Warning: Now For Something A Little Different

Hopefully, these pics of chapulines don’t scare anyone off.

Because that would be a shame.

Pan-fried grasshoppers seasoned with lime, salt, and red chile might be what gets people buzzing about the new Mezcal restaurant, 25 W. San Fernando in downtown San Jose. But what will keep them coming back are the luscious moles served here with style and graciousness.

The airy restaurant with an industrial chic vibe specializes in Oaxacan cuisine.  It was opened a month ago by Oaxacan native, Adolfo Gomez, who was formerly operations manager at the Silicon Valley Capital Club.

After you are seated, servers bring warm, fresh-fried chips but not salsa to your table. Instead, you get a small sampler of three moles — negro, coloradito and estofado — to satisfy your curious taste buds right off the bat. They’re all wonderful, particulary the inky, rich negro with its flavors of bittersweet chocolate, cinnamon and chiles.

Our server said the grasshopper appetizer is ordered by almost every table. So, naturally, when I went there for lunch today, I had to order them, too.
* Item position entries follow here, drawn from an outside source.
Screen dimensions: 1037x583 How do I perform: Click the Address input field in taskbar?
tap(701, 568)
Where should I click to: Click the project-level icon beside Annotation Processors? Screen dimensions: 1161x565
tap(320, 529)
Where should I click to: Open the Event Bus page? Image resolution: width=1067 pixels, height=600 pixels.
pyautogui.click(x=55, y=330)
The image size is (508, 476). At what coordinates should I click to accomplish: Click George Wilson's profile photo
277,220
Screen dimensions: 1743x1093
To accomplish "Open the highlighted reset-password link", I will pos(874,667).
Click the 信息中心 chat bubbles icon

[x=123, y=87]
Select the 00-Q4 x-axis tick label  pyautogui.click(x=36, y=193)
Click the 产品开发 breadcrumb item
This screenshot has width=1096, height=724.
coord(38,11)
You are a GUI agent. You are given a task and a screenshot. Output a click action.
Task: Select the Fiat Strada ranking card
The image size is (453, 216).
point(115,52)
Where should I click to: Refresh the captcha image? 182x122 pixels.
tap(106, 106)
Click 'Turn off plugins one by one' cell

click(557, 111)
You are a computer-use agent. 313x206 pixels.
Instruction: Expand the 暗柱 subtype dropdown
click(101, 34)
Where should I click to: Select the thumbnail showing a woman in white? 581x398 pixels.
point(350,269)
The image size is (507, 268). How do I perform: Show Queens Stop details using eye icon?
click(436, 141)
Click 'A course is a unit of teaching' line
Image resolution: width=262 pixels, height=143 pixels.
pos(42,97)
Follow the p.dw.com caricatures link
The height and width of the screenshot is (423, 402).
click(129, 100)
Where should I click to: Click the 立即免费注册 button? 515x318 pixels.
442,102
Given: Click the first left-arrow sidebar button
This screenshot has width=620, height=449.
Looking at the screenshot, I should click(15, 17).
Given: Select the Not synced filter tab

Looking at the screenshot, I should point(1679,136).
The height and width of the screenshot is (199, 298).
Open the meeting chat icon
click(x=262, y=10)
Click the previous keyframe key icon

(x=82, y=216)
It didn’t hurt that I was dining with three guys, all former colleagues, who were more than game to eat bugs with me.

By the way, I should acknowledge that I am a veteran insect eater.

By choice.

Well, sort of.

You see, when you’re a food writer and your editor suggests you get a visiting insect specialist who cooks with bugs to make you something to try, well, you can’t say “no.” Not really.

So years ago, I wrote a story in the San Jose Mercury News, about the time I ate bees. Luckily, they were in a cake. And even more fortunately, they were pulverized into the batter, so you really wouldn’t have known they were there.

As for the taste? I couldn’t distinguish bee notes, necessarily. To me, it just tasted like one of those vegan-type cakes, where the taste is a bit bland and the texture too gummy.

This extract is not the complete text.